As chair of the Administration Committee, a position known as “Mayor of Capitol Hill” for its oversight of day-to-day House operations, Miller ushered in transparency measures that made it easier for citizens, journalists and others to access the expenses of individual House members. It wasn’t popular with all of her colleagues in the House, Miller admitted.
“I mean, what’s the big secret? Put it online. We’ve done that in the last year here, which was quite a sea change, quite frankly,” Miller said.
“Transparency leads to accountability. People should be able to understand very readily how their dollars are being spent. They’re our employers, is how I look at it.”
She had the unpopular job in 2013 of ensuring fellow House members slashed their office budgets to comply with required, across-the-board federal spending cuts.
Miller lost a bid in the 113th Congress to chair the Homeland Security Committee, where she had climbed the ranks and served as a subcommittee chair. In a tight race, GOP leadership passed her over for a Texas congressman, in part because of concerns that Michigan had too many committee chairs, three of 21, at the time.
She served as vice chair of Homeland Security and was disappointed her bill to tighten security at the borders never gained enough traction to become law. She expects that will change under the administration of President-elect Donald Trump, who campaigned on border security issues, promising to build a wall along the Southern border.
“Obviously, even though the Congress didn’t have the political will to pass it, the American people had the political will, which they demonstrated on November the 8th,” Miller said.
“I don’t think you’re a racist for wanting to have secure borders. … I do think the American people would be open to immigration reform, but you have to demonstrate to them that you’re going to secure the borders first.”
Cole, who has known Miller for about 25 years, gave her a nickname after seeing a powerful speech she gave on the House floor.
“She was going after Democrats, and I was like, you are the Blonde Bomber,” said Cole, laughing at the memory.
Miller could also be tough on her own party and shared her mind — something that House speakers valued, Cole said.
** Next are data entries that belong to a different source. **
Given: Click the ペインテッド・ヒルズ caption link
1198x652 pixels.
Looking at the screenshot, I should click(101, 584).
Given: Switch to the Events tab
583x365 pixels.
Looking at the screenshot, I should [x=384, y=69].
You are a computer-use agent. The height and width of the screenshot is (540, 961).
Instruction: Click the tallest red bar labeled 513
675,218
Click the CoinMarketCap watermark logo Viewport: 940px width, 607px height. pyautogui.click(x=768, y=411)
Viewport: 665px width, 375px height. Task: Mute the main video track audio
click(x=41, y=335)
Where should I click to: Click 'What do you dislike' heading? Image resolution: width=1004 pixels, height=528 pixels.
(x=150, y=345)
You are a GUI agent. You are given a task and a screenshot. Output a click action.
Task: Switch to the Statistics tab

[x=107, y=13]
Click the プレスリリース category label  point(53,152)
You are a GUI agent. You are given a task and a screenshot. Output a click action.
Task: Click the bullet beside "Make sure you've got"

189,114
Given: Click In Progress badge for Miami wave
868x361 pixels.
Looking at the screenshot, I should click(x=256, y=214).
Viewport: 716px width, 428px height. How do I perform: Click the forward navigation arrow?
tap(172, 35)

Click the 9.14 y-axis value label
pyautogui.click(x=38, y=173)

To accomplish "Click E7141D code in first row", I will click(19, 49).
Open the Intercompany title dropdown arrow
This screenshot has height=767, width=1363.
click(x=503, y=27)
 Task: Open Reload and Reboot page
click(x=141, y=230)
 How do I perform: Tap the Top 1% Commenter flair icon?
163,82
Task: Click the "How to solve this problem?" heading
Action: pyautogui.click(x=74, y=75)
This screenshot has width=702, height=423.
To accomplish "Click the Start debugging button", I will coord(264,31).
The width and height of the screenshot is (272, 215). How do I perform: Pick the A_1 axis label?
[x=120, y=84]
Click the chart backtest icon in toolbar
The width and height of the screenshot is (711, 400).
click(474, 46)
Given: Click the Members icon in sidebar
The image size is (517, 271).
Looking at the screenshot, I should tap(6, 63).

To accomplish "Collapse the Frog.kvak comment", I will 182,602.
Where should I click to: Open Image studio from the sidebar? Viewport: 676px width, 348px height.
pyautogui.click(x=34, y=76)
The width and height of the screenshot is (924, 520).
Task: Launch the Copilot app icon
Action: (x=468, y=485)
He recalled a 2013 meeting of the Republican Conference in which Miller criticized the decision to shut down the government over Obamacare.
“She said this was bad politics and bad governance and would not work, and it would fail in the end,” Cole said. “And she was absolutely prophetic in those remarks. ... She said, we’ve already proved we’re against Obamacare. We’ve voted against it dozens of times. On any occasion, she gave you an unvarnished opinion that was grounded in reality.”
Miller would partner with Democrats, at times. In March, she and Rep. Debbie Dingell, D-Dearborn, shared a concern about Plains LPG Services’ proposed use of a pair of 98-year-old, idled pipelines under the St. Clair and Detroit rivers.
They sought an extension of the comment period for the company’s federal permit application, so that more stakeholders could register concerns that any oil spill would spread rapidly and have a regional impact. The firm later withdrew its permit application.
“She was a very good mentor to me in the Congress,” said Dingell, who just finished her freshman term. “We may have had different thoughts on how to solve a problem, but we respected each other, we could talk to each other and we could work together.”